- **GIVEN PASSAGE**
--------------------------------
Semi-Supervised Multi-Task Learning for Interpretable Quality As- sessment of Fundus Images
Lucas Gabriel Telesco, Danila Nejamkin, Estefanía Mata, Francisco Filizzola, Kevin Wignall, Lucía Franco Troilo, María de los Angeles Cenoz, Melissa Thompson, Mercedes Leguía, Ignacio Larrabide, José Ignacio Orlando
TL;DR
This work addresses the need for interpretable retinal image quality assessment (RIQA) while reducing annotation costs. It proposes a semi-supervised, multi-task framework where a Teacher model trained on a small set provides pseudo-labels for quality details, guiding a Student network to predict both overall RIQA and specific capture conditions. The approach yields improved overall quality classification compared with single-task baselines and produces faithful quality-detail outputs, with GradCAMs that better reflect image defects. The method achieves competitive performance on EyeQ and DeepDRiD and demonstrates that pseudo-label noise can be on par with inter-observer variability, enabling actionable recapture guidance without heavy labeling. The authors also release expert EyeQ detail annotations to support future research.
--------------------------------
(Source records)
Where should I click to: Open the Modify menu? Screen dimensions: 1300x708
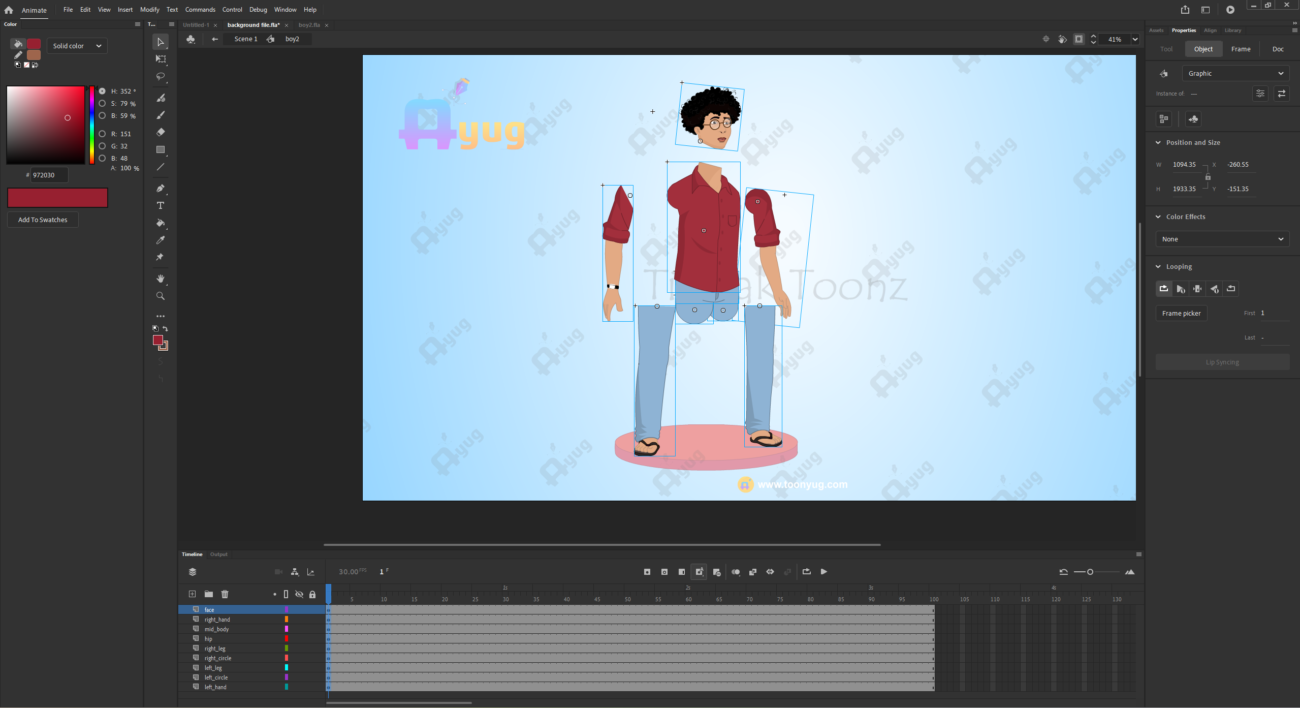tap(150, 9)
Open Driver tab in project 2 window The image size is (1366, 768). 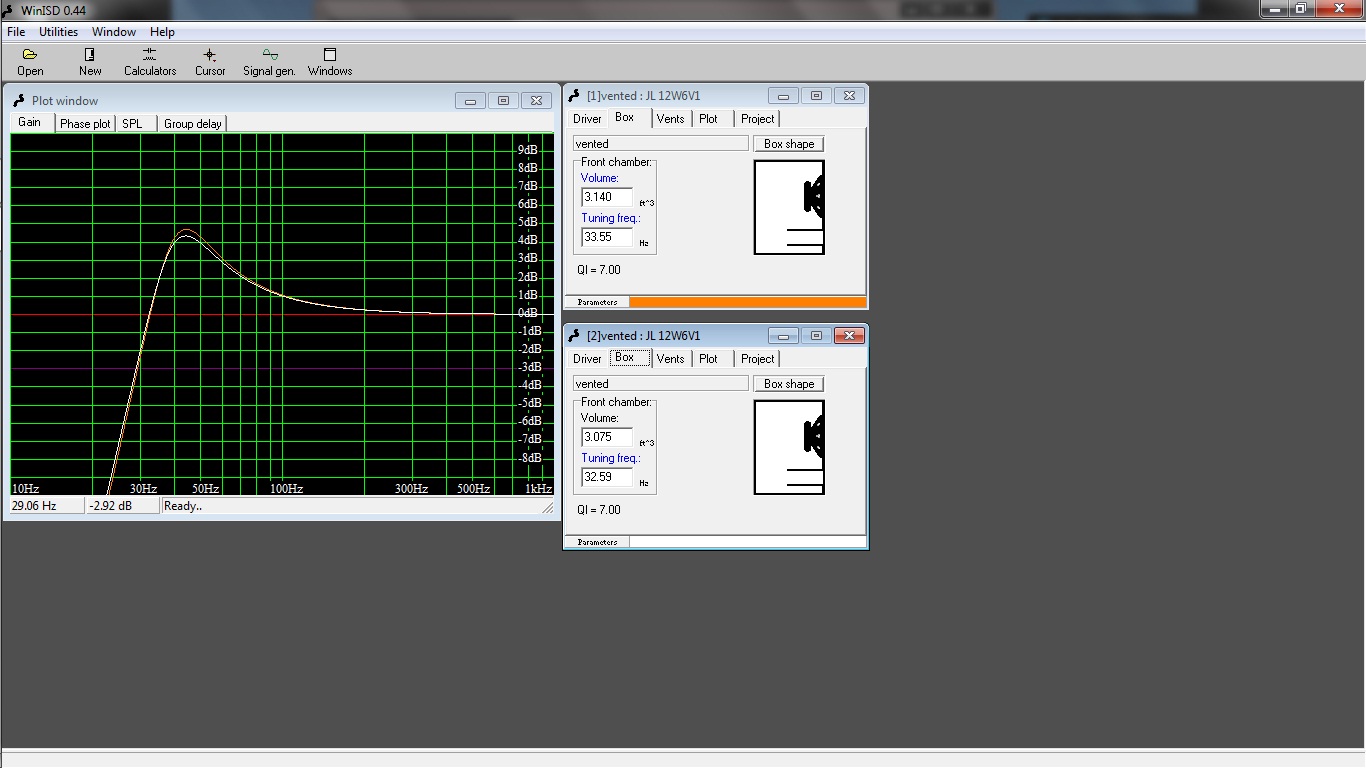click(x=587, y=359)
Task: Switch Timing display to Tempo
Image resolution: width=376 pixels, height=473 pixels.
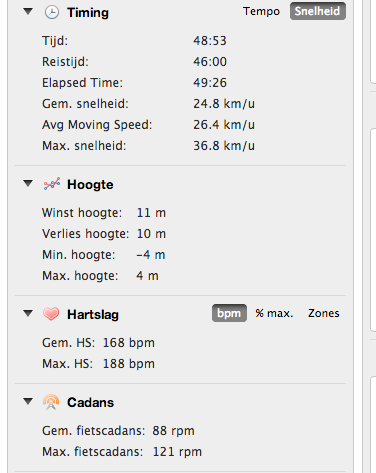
--------------------------------
Reproduce the full fundus image quality summary word for word, from its title line through the final sentence.

- **TASK OUTPUT**
Semi-Supervised Multi-Task Learning for Interpretable Quality As- sessment of Fundus Images
Lucas Gabriel Telesco, Danila Nejamkin, Estefanía Mata, Francisco Filizzola, Kevin Wignall, Lucía Franco Troilo, María de los Angeles Cenoz, Melissa Thompson, Mercedes Leguía, Ignacio Larrabide, José Ignacio Orlando
TL;DR
This work addresses the need for interpretable retinal image quality assessment (RIQA) while reducing annotation costs. It proposes a semi-supervised, multi-task framework where a Teacher model trained on a small set provides pseudo-labels for quality details, guiding a Student network to predict both overall RIQA and specific capture conditions. The approach yields improved overall quality classification compared with single-task baselines and produces faithful quality-detail outputs, with GradCAMs that better reflect image defects. The method achieves competitive performance on EyeQ and DeepDRiD and demonstrates that pseudo-label noise can be on par with inter-observer variability, enabling actionable recapture guidance without heavy labeling. The authors also release expert EyeQ detail annotations to support future research.